HAMT is great and highly performant structure especially when one needs immutable objects, i.e. each time after any modification a new copy of a data structure is created!
As for your question on hash collisions, I have found a C# implementation implementation (which is buggy now) that shows how it works: on each hash collision the key is rehashed and lookup is retried recursively until maximum iterations limit is reached.
Currently I am also exploring HAMP in functional programming context and learning existing code. There are several reference implementations of HAMT in Haskell as Data.HshMap and in Clojure as PersistenceHashMap.
There are some other simpler implementations on the web that do not deal with collisions, but they are useful to understand the concept. Here they are in Haskell and OCaml
I have found a nice summary article article that describes HAMT with pictures and links to original research papers by Phil Bagwell.
Related points:
While implementing HAMT in F# I have noticed that popCount function implementation described here really matters and gives 10-15% compared to naive implementation described in the next answers in the link. Not great, but a free lunch.
Related IntMap structures (Haskell and its port to F#) are very good when the key could be an integer and they implement related PATRICIA/Radix trie.
I believe all these implementation are very good to learn efficient immutable data structure and functional languages in all their beauty on these examples - they really shine together!
If I were to compute a "new" hash and store the object at that new
hash; how would you ever be able to look-up the object in the
structure? When doing a look-up, wouldn't it generate the "initial"

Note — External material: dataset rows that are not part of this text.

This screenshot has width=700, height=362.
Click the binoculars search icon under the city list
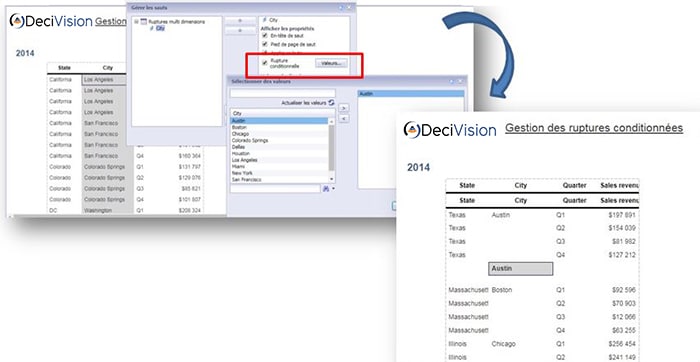coord(325,189)
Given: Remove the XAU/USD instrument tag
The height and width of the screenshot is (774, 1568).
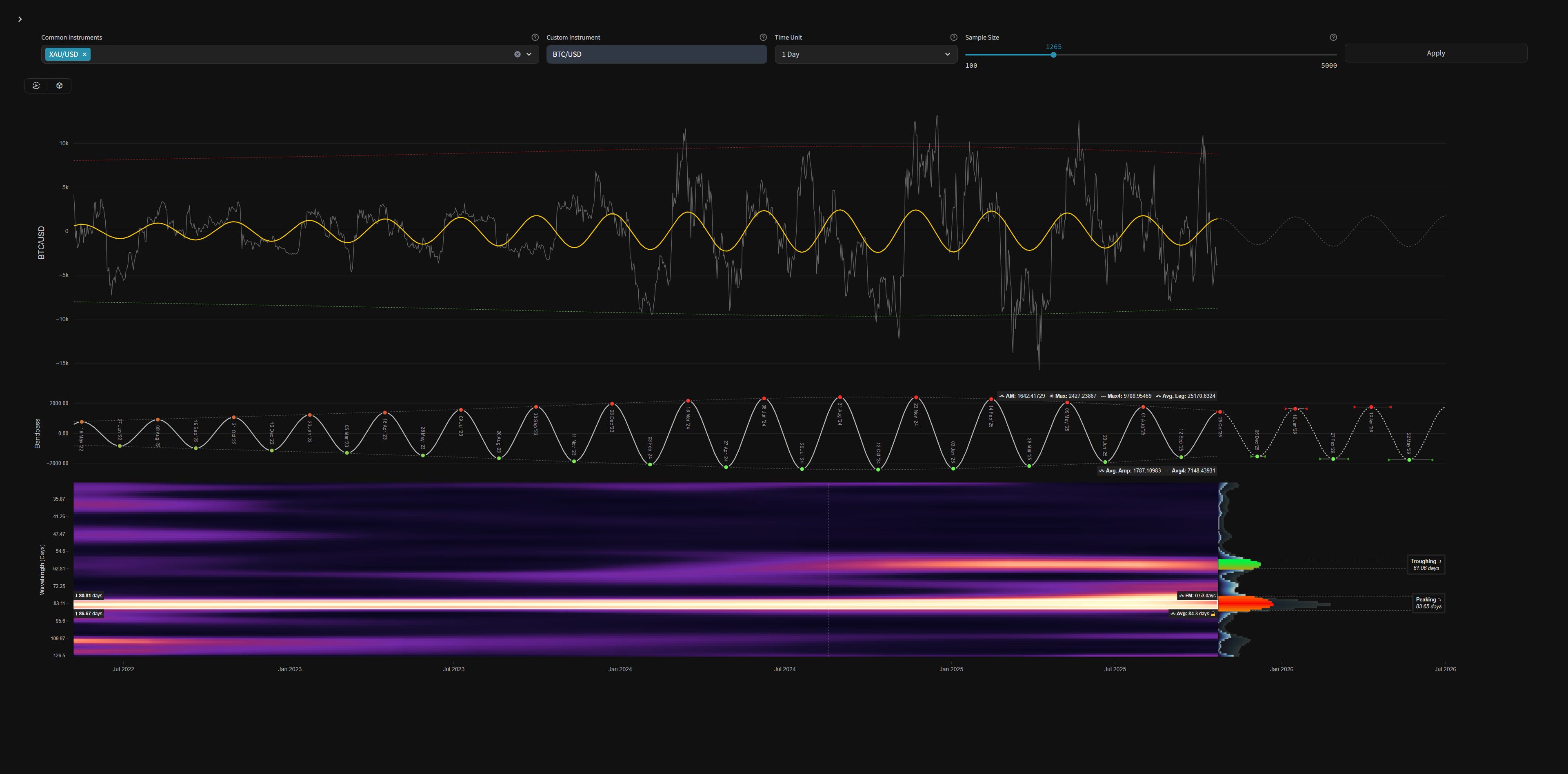Looking at the screenshot, I should [84, 54].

hash and not the "re-computed hash".
When doing a look-up the initial hash is used. When the bits in the initial
hash is exhausted, either one of the following condition is true:
- we end up with a key/value node - return it
- we end up with an index node - this is the hint that we have to go
deeper by recomputing a new hash.
The key here is hash bits exhaustion.
The chance of collision is presumably very low, and generally only problematic for huge trees. Given this, you're better off just storing collisions in an array at the leaf and searching it linearly (I do this in my C# HAMT).